» **Task description**: Across the data, every line with the word "value" counts once; state the total alone.
BEGIN Provided records
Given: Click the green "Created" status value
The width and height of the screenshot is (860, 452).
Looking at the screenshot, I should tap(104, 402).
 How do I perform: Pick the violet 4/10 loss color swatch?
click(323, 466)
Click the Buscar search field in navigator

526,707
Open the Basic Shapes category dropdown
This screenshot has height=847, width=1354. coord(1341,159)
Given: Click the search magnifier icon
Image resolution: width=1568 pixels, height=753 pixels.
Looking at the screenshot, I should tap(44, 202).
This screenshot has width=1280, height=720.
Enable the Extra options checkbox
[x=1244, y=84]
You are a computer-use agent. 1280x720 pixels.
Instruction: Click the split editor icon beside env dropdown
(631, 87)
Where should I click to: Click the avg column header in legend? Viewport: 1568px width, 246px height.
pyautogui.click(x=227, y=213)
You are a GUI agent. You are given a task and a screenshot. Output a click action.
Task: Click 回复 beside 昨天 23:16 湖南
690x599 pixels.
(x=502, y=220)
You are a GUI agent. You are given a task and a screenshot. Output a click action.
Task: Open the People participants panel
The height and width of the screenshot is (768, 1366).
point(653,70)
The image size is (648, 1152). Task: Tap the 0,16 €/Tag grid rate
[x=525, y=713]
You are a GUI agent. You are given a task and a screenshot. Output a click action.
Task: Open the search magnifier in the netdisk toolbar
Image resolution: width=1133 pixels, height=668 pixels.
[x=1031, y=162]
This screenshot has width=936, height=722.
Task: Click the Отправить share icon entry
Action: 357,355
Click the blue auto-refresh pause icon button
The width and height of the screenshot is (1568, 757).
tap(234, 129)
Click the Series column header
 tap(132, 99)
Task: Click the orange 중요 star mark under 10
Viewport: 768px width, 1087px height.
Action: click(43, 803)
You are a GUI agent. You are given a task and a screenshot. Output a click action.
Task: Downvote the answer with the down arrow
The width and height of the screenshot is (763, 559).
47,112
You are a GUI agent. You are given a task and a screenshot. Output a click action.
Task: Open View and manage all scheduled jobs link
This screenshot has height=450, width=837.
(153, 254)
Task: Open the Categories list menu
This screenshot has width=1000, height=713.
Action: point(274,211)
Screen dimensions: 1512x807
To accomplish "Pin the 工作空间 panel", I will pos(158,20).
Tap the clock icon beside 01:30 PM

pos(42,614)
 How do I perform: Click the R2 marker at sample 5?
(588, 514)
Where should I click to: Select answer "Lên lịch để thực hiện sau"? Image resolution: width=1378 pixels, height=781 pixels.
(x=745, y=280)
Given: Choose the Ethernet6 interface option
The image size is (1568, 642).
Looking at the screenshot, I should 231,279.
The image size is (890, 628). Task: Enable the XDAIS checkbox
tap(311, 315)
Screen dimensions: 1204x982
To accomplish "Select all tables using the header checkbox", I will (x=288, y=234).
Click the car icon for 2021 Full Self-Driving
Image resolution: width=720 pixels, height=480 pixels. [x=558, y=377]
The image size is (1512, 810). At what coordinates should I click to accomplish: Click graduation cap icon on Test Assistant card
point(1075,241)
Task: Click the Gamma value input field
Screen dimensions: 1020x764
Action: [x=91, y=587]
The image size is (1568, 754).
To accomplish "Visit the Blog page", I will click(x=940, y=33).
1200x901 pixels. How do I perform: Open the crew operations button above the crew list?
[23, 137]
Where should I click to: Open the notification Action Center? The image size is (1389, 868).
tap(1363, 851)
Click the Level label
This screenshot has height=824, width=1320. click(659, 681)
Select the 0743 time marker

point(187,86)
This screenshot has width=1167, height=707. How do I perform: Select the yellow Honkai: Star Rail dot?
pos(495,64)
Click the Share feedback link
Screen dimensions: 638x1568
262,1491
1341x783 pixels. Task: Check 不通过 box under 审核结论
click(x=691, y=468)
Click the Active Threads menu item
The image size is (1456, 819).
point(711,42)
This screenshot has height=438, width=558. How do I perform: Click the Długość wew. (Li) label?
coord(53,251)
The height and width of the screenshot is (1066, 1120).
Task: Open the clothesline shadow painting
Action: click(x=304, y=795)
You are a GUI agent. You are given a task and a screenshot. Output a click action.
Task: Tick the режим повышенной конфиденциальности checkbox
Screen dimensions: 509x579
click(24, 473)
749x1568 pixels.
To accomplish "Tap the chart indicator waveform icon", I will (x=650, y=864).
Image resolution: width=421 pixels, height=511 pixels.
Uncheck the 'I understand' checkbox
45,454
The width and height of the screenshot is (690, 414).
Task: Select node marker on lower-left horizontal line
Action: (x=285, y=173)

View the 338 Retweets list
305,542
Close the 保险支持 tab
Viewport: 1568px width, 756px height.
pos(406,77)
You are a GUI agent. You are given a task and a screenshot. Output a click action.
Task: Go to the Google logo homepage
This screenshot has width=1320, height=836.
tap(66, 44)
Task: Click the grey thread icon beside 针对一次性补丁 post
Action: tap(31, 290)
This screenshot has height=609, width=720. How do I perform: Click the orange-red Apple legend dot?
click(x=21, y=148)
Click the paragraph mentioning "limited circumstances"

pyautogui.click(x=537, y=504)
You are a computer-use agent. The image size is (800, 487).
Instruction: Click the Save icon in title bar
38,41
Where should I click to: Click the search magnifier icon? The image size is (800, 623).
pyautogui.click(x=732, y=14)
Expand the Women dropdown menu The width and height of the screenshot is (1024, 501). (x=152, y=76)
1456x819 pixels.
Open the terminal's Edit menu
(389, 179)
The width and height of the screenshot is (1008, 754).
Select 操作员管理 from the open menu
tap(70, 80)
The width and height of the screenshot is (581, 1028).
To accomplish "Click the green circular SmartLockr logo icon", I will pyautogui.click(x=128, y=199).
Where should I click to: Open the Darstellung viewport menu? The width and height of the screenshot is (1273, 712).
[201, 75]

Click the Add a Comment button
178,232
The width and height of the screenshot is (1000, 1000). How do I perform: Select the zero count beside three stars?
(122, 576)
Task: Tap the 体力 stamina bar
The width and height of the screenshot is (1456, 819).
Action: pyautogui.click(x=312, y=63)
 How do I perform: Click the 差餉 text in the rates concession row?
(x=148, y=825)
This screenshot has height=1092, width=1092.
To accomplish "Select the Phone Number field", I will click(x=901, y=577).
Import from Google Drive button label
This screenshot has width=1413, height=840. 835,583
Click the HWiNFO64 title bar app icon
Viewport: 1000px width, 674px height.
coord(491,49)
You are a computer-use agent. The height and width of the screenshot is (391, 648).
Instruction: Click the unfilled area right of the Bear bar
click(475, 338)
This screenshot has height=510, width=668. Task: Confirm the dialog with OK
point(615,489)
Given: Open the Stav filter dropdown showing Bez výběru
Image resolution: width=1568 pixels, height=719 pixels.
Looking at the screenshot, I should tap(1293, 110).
END Provided records
» **Result of this task**: 2